After checking for latency in the ATM switch network, on the far end and
problems with our own gear, Juniper support determined that it appeared
to be how the ATM interface buffers operate.  So we tweaked those queue
lengths and the latency problem went away.  Now instead we get packet
drops, but that is more normal and we'll handle that in other ways (the
CoS and the ATM2 PIC thread today is very relevant for us as you might
guess).  Below is some information some of you may find useful.  This
information was apparently written by a Juniper escalation engineer and
hasn't made it into any available documentation yet.

  ATM1 PICs contain a transmit buffer pool of 16382 buffers, which 
  are shared by all PVCs currently configured on the PIC.  Even on 
  multi-phy ATM PICs, there is still a single buffer pool shared 
  by all the PHYs.

  By default, the PIC allows PVCs to consume as many buffers as they
  require.  If the sustained traffic rate for a PVC exceeds it's shaped 
  rate, buffers will be consumed.  Eventually, all buffers on the PIC 
  will be used, which will starve other PVC's.  This results in 
  head-of-line blocking.

  The queue-length parameter can be set (on a per-PVC basis) to prevent 
  this situation.  It sets a limit on the number of transmit packets 
  (and ultimately buffers) that can be queued up to a PVC.  New packets 
  that would exceed this limit get dropped (ie: tail-dropping).

  queue-length, configured under the shaping heirarchy, represents the
  maximum number of packets which can be queued for the PVC using the
  global buffers.
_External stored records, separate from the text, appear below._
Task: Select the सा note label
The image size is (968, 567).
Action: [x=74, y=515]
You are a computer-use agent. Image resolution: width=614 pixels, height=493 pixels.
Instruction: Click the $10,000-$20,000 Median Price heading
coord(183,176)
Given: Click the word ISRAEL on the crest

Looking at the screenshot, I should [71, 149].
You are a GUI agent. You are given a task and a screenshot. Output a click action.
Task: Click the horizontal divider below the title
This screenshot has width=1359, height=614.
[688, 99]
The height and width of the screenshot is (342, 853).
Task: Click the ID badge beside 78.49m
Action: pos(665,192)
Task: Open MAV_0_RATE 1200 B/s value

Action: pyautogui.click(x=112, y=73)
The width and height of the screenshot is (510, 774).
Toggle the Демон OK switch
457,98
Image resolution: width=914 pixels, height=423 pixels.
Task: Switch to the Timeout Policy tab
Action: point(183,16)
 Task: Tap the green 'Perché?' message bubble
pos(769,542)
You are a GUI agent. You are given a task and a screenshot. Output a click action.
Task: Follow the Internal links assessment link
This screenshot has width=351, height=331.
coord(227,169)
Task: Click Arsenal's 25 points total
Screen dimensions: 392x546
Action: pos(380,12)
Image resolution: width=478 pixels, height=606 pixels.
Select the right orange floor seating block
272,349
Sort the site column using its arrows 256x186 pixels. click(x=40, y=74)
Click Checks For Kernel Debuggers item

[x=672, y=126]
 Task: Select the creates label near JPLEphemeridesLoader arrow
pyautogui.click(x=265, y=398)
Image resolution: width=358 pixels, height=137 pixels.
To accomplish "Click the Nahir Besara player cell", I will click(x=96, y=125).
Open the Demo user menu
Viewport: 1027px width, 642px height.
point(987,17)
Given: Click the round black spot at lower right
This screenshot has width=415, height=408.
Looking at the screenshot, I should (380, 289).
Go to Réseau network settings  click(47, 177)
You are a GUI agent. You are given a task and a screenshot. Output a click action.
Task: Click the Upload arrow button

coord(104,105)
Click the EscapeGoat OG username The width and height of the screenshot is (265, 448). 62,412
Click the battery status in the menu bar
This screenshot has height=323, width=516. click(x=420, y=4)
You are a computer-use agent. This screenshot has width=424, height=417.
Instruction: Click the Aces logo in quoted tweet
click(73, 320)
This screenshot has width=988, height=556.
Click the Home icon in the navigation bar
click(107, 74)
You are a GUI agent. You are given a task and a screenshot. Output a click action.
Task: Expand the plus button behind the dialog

It should be configured for all PVCs when more than 
  one PVC is configured on an ATM1 PIC. It perfroms two functions. 

  1) It stops head of line blocking occuring since it limits the 
  number of packets and hence buffers that can be consumed by each
  configured PVC.

  2) It sets the maximum lifetime which can be sustained by packets
  over the PVC when traffic has oversubscribed the configured shaping 
  contract.

  The total of all the queue-length settings must not be greater then 
  the total number of packets which can be held in the buffer space 
  available on the PIC.

  The total number of packets which can be held by the buffers is 
  calculated dependent on the MTU setting for the interfaces on the 
  PIC. The MTU used should include all ecapsulation overhead and hence
  is the physical interface MTU. The following formula can be used to 
  calculate the total number of packets the buffer space can hold:

  16,382 / ( Round Up ( MTU / 480 ) )

  For exmaple, with the default MTU settings for ATM1 PIC interfaces, 
  the total for the number of packets which can be held is:

  16,382 / ( Round Up ( 4,482 / 480 ) ) = 1638 packets.

  Thus, when configuring the queue-lengths for each of the PVCs 
  configured on an ATM1 PIC using default MTU settings, they must not 
  total to more then 1638. They can total to less.

  Setting a queue-length to a very low value is possible, yet doing
  this risks not being able to buffer small bursts in packets transiting
  the PVC.

  The maximum lifetime which could be sustained by packets transiting 
  a PVC can be calculated dependent on the shaping rate configured for 
  the PVC, the setting for queue-length and the MTU. The following
  formula can be used:

  ( PVC queue-length in packets x MTU ) / ( PVC shaping in bits per
  second / 8 )

  For example, say a PVC is configured on an ATM1 PIC interface with the

  default MTU and a CBR shaping rate of 3,840,000bps (10,000 cells per 
  second). The queue-length has been set to 25 packets. The maximum 
  lifetime is:

  ( 25 x 4,482 ) / ( 3,840,000 / 8 ) = 233ms.

  This is the worst case lifetime assuming all packets in the queue are
  MTU  sized and the traffic using the PVC is oversubscribing its  
configured  shaping contract.

  In general its a good design practice to keep this maximum lifetime to
  a value under 500ms.

So, if you've got high load and high latency over your ATM1 PIC, you may
need to tweak your lengths using the info above.

John